More Silvae are directly addressed to Domitian than to any other addressee. In addition, the emperor is an important presence in the group of poems addressed to his functionaries and courtiers and serves as a ubiquitous point of reference in most of the other poems. While rejecting efforts to uncover subversive messages in the Silvae, R. carefully attends to Statius’ construction of an independent perspective with regard to the emperor. Thus, for example, the poet is able to comment on the benefits of the harmony between the various social orders from his vantage point as an undifferentiated member of the crowd at the emperor’s Saturnalian feast ( Silv. 1.6). Even when Statius attends an imperial convivium or wins an imperial agon by singing the emperor’s praises, he maintains his identity as a distinguished poet of epic as well as that of a court poet grateful for patronage. Through his indirect assertions of autonomy, however specious, the poet presents his praise as the reflection of his independent judgment rather than official doctrine. R. accordingly designates the poet as a “Propagator” rather than a “Propagandist” of the emperor’s self-presentation (358). (Zeiner offers a complementary discussion of Statius’ role as a “licensed spokesperson.”)
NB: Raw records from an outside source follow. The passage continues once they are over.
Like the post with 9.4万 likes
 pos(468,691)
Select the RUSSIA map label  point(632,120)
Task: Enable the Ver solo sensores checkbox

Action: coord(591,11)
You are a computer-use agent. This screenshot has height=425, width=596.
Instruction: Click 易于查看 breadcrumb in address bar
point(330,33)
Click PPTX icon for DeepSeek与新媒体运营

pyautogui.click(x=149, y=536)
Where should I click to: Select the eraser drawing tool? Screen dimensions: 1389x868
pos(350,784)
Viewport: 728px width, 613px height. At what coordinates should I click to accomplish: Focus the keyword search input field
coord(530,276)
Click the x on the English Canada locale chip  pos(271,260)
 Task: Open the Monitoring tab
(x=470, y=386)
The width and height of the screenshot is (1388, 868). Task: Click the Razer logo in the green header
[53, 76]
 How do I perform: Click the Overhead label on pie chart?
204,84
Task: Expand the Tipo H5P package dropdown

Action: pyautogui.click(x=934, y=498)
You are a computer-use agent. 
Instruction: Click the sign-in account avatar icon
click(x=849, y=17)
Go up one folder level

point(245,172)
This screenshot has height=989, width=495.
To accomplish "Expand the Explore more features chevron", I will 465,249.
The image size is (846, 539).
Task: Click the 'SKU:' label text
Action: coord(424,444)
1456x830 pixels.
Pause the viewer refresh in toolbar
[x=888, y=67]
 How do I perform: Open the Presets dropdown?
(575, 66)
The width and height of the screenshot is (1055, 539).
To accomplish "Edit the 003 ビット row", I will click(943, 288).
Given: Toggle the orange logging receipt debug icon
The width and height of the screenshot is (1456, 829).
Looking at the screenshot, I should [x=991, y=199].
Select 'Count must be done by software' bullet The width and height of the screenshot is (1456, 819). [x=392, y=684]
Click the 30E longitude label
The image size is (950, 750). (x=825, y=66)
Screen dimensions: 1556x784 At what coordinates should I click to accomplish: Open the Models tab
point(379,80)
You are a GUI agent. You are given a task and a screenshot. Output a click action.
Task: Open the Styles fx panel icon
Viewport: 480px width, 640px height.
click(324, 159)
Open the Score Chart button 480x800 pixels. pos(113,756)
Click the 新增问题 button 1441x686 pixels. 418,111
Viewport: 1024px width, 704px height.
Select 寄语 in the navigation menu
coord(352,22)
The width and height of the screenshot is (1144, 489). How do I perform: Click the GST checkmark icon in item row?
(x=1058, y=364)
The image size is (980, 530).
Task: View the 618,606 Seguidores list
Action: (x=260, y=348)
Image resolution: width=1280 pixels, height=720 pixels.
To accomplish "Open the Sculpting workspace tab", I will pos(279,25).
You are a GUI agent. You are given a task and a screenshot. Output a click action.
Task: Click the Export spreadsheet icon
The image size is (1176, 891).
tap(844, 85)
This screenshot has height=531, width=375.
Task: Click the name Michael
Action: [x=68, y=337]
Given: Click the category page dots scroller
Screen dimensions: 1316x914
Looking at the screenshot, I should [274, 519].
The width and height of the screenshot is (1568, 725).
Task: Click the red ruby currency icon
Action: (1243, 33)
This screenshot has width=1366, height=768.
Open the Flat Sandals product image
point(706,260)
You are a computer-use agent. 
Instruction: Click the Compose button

Two brief concluding chapters offer a survey of Statius’ formal techniques and a resumé of the monograph’s claims. In addition to the comprehensiveness expected in a German dissertation, other virtues of this monograph include its fruitful application of a well-chosen analytical framework and its keen attention to Statius’ innovations with respect to both contemporary and preceding literary tradition. R.’s prose style and organizational structure are admirably straightforward; misprints and other infelicities are virtually nonexistent.
Notes
1. To restrict attention to only a few English-language examples: Shackleton Bailey’s 2003 Loeb edition; Nagle’s 2004 translation; Gibson’s 2006 Oxford commentary on Silvae 5; the Mnemosyne supplement volume Flavian Poetry [2006]; a forthcoming special issue of Arethusa devoted to the Silvae; and the monographs of Newlands [2003] and Zeiner [2005].
2. Ruurd R. Nauta, Poetry for patrons: literary communication in the age of Domitian (Leiden: Brill, 2002); Noelle K. Zeiner, Nothing ordinary here: Statius as creator of distinction in the Silvae (New York: Routledge, 2005).